### Document segment:
• • • • • • •

How Strong Was Chimay Beer 139 Years Ago?

Party Like It’s 1877

This 1877 Belgian Journal of Medicine issue, see pg. 65, reported on analytics of beers from Belgium, Luxembourg, Germany, and the U.K. They were sourced from different towns in Belgium except the foreign beers, from taverns “les plus en vogue” in Brussels. Only one beer, a lambic, is specified as bottled, it appears the rest were draft.

The “bière de l’abbaye de Forges” is from Chimay monastery, of modern Chimay beer fame. The full abbey is Abbaye de Notre-Dame de Scourmont. It was built in 1850 on the Scourmont plateau at Forges, a hamlet now in the municipality of Chimay.

Chimay beer, in 1877, is stated to be “7.2%”, almost surely alcohol by volume, the typical way the French measured alcohol in drinks. Modern Chimay Red, Première as it is also known, is 7% – to all intents the same.

The closest beers in alcohol were a Scotch ale at 7.1%, basically the same as Chimay, and an English Burton ale at 5.9%, so a point under.

The other beers from Belgium, and Luxembourg, were much weaker, about half of the strength of Chimay. The British beers appear pretty much what one would expect, some a tad under the norm perhaps. The account states the figures are not averages of a large sample but represented the beers selected.

Still, one can see how low in alcohol many Belgian and Luxembourg beers were compared even to today’s lager norm of 5% abv.

These low figures are consistent with what brewer and writer George Johnson reported in 1895, as I discussed in my last post. He gave an original gravity range of 1025-1040, so 2.5%-4.5% abv more or less.

I do not say the 1877 beer tasted “the same” as Chimay Red of today. The yeast in the current beer was isolated by Father Théodore in the late 1940s, for one thing. But the strength is the same.

Certainly Chimay Trappist ale stood out as strong among Belgian beers of its day. It may not have been what the fathers drank day-to-day, but it was the strength sold in the market, similarly for Chimay Red today.

• • • • • • •

### Assignment 1:
In the post on 1877 Chimay beer, when was the abbey at Forges built?
### Assignment 2:
Sum up the post on 1877 Chimay beer in two sentences.

Recorded data
• • • • • • •

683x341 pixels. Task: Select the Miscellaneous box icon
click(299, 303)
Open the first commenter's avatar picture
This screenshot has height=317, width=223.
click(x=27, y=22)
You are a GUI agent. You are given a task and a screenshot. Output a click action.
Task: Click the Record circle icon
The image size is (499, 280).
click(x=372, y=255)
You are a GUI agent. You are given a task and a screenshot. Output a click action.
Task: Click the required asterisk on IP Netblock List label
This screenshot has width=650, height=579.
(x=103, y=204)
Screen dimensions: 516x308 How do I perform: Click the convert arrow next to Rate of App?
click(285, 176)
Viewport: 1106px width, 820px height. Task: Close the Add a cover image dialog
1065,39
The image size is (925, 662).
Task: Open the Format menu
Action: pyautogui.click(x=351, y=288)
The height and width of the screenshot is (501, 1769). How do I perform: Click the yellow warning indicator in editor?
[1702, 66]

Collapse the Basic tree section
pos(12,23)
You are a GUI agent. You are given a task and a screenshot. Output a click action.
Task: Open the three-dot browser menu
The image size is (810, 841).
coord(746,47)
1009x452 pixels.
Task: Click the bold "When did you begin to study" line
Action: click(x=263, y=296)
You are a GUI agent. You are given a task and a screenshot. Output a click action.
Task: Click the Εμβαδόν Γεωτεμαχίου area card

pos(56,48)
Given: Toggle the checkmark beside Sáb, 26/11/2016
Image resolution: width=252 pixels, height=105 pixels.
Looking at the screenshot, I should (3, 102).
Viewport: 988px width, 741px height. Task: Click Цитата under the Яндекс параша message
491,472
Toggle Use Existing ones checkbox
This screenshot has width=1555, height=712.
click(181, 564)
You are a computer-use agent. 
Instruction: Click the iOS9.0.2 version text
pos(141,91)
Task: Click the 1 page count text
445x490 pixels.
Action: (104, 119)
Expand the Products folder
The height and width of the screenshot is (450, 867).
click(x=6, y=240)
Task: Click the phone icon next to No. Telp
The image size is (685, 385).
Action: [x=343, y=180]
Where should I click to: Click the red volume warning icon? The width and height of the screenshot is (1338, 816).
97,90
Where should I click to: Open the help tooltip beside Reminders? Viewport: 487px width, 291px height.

• • • • • • •

### Your response 1:
It was built in 1850.

### Your response 2:
An 1877 Belgian medical journal reported that beer from the abbey at Forges, the Chimay monastery, was 7.2%, almost surely alcohol by volume, which is about the same as modern Chimay Red at 7%. Most other Belgian and Luxembourg beers tested were about half that strength, so Chimay stood out as strong among Belgian beers of its day, though it may not have tasted the same as today's beer.